When I checked this morning, I saw that the next buses would be arriving up the hill downtown in 4 and 14 minutes. “Aha!,” I thought. “It takes three minutes to walk down the hill to the ‘at trailer park’ stop. I can just go there and it will be just perfect timing.”
If the bus stopped at the trailer park after it stopped downtown, it would have been perfect timing. But it is the other way around. It’s not as if this is news to me—the whole reason I like to walk up the hill to downtown is so that I spend less time in the over-heated, motion-sickness (not-helped-by-drunks-reeking-of-cigarettes-booze-filtered-out-the-skin-and-and-sometimes-also-urine)-inducing bus.
I arrived at the trailer park stop feeling quite satisfied with myself. And then I thought I’d check when the next bus was going to come so that I could inwardly gloat over my great timing. Then I received the text telling me the next bus was in 36 minutes. I went blank and confused for a couple of minutes as I tried to process this. It slowly dawned on me that the bus that would be downtown in 14 minutes stopped at the trailer park while I was traipsing down my driveway on the way to the trailer park stop.
Sigh.
I go through periods of obsessively tracking how much time everything takes. This is how I know it is 3 minutes to the trailer park stop from home, 11-13 minutes to the downtown stop from home, 9-10 minutes from the frat house stop to my desk at work, 12 minutes from the cheap parking deck to my desk, and so on. I always think that if I just know how long everything takes, my problems with time will be solved. I am always wrong.

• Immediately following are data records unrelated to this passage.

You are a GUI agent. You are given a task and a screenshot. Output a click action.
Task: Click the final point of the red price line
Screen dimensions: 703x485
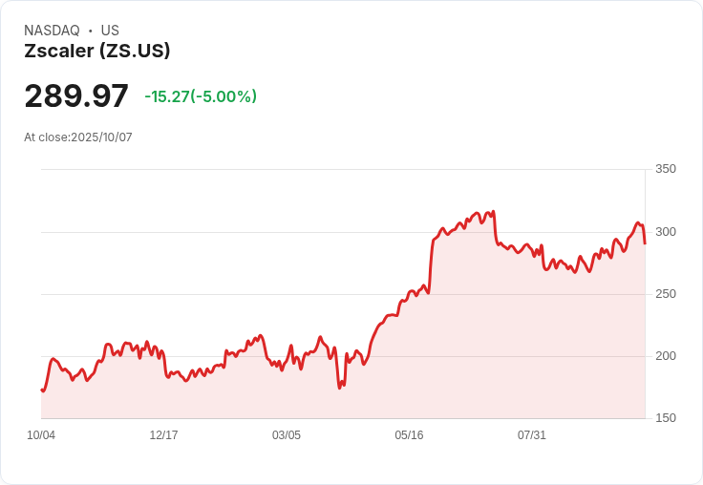[x=645, y=243]
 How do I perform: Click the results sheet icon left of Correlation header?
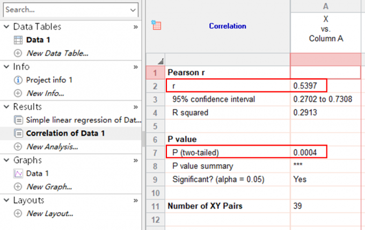156,25
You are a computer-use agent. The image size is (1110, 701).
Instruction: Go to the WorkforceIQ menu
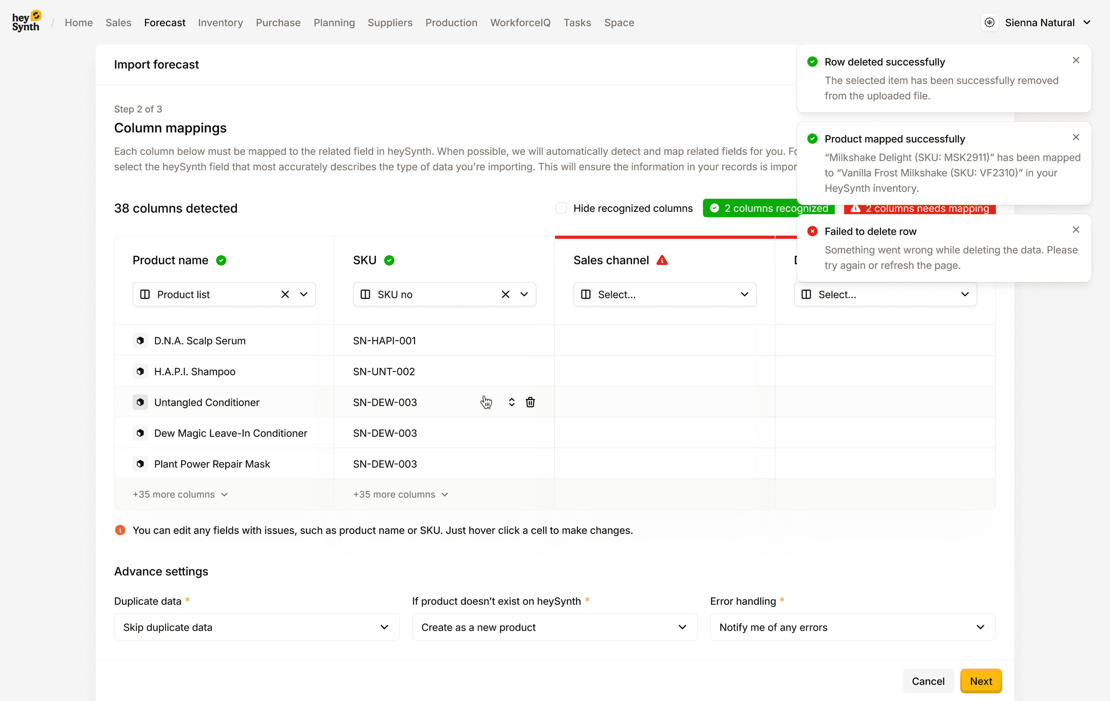520,23

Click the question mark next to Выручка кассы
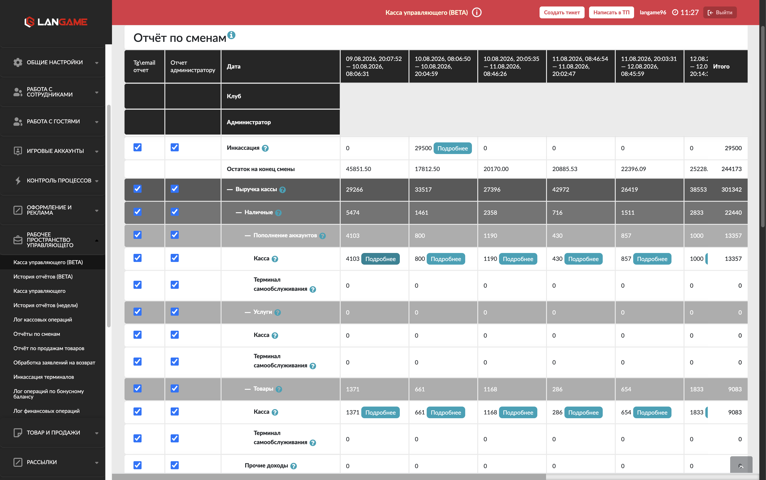(282, 190)
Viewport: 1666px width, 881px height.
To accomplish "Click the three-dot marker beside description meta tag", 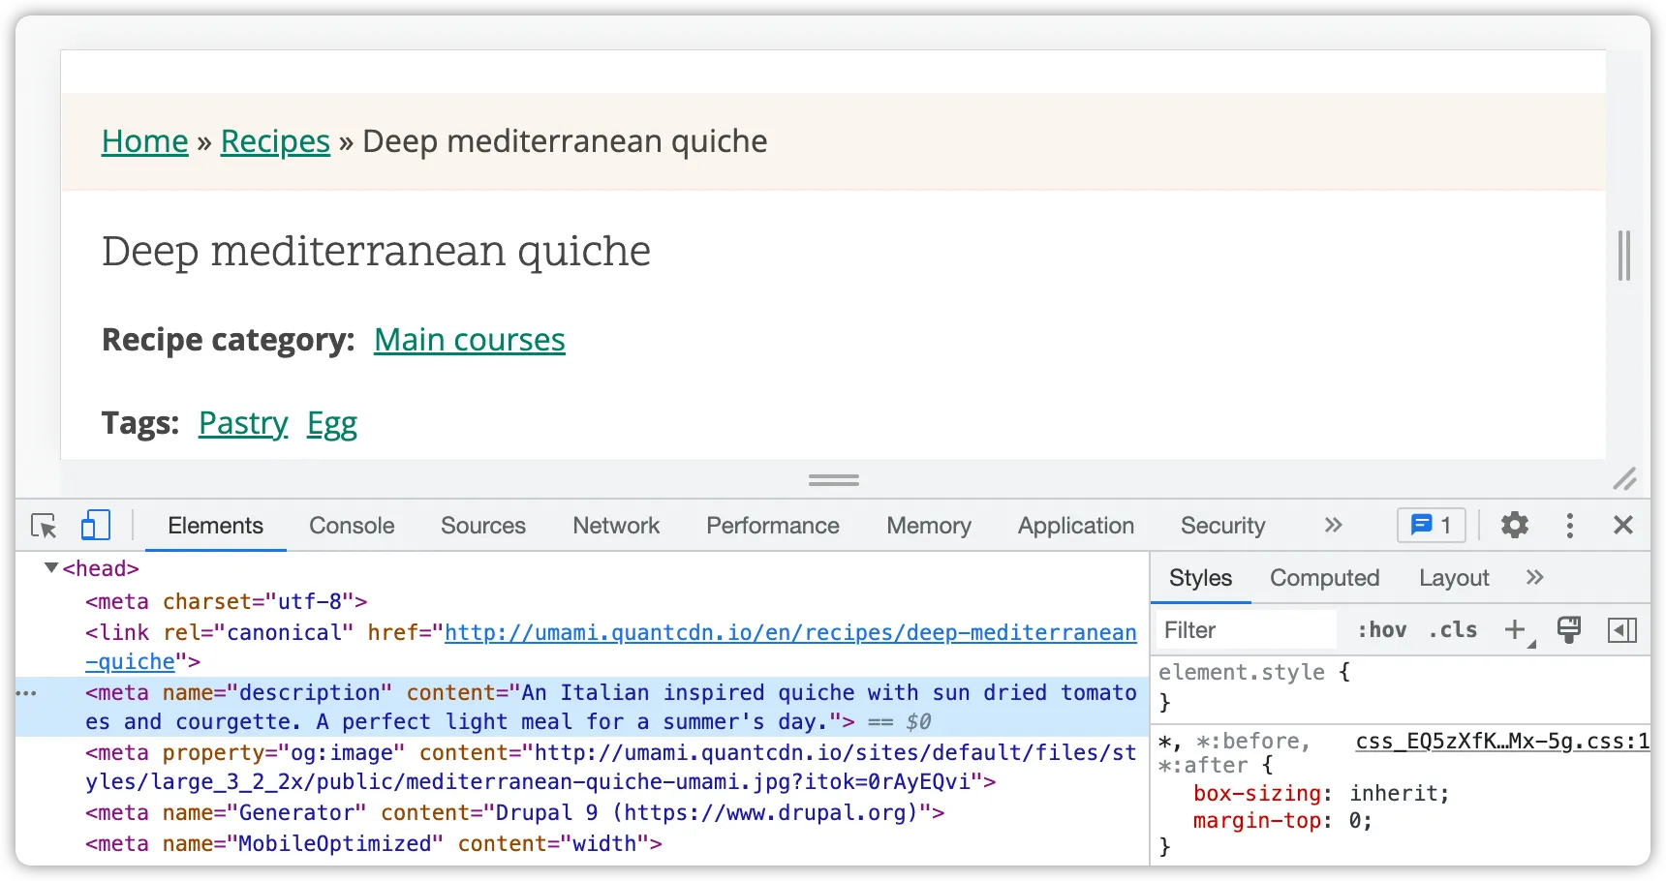I will point(27,693).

Times just do not stay in my head in a meaningful way long enough for me to line them all up properly. This is why I have spreadsheets to calculate when to leave for the airport and what time to start baking bread if I want toast at 4.30pm.

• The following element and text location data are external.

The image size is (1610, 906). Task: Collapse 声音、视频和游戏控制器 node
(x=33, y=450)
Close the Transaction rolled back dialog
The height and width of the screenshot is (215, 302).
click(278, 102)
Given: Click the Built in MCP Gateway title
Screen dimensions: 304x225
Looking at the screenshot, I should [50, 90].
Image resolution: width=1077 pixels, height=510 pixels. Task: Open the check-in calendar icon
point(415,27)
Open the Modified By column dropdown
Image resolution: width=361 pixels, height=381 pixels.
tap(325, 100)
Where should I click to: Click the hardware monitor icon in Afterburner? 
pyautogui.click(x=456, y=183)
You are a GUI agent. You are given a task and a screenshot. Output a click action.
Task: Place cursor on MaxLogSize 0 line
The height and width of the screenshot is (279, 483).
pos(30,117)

Now, this morning I was super-fixated on getting to work at 9:30am because a) that’s what time I am supposed to be there; and b) I had a meeting at 10am and I needed to refresh my memory on the matters at hand. At least, I was pretty sure the meeting was at 10am, but I realized I needed to check just as I shut down my computer before leaving home for the day, and I hadn’t written it in my calendar—because for some reason I always think I will remember the time. Or that I will remember to check the time before I shut down or leave my computer.
Finally it sunk in that I was totally going to be late to my meeting if I took the bus, walked, or biked. I clambered back up the hill and jumped in my car, hoping I’d be able to get back up the hill after work (winter storm alert!).

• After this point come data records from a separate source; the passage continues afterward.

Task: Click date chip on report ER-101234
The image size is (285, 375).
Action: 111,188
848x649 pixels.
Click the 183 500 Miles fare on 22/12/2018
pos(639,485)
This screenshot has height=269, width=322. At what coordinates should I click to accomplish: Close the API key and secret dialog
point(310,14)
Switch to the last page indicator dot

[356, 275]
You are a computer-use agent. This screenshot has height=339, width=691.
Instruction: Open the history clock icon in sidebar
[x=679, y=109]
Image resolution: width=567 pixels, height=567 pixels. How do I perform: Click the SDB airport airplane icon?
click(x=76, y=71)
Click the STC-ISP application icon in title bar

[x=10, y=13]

When I hit my desk at work at 9.20am, I felt slightly heroic for being 10 minutes early. This gave me plenty of time to prepare for my meeting, because it didn’t start until 11.
Every time I have a time-fail like this, I resolve to get my act together and do better. I try, but it never works for long.
Perhaps this is what used to make my parents say “She’s book-smart but she has no common sense.” Which is not true. I have plenty of common sense. It’s just that, between the ADHD and the depersonalization, I happen to nearly lack the normally-functioning time-sense module of the common sense package.
At least I’ve long since given up beating up and berating myself for being an idiot and feeling ashamed when these things happen. Now I can usually laugh at myself and accept that I’m far from an idiot, but certain tangles of my brain just aren’t hooked up right. I do what I can. What I can’t be is perfect, and I’ve got no time for feeling bad about my humanity (except for when I’d rather be a cat).
Oh look, suddenly it’s an hour later than I thought it was and there’s a 9am all-staff meeting that is still on despite the weather being bad enough that the university canceled classes until 11am tomorrow.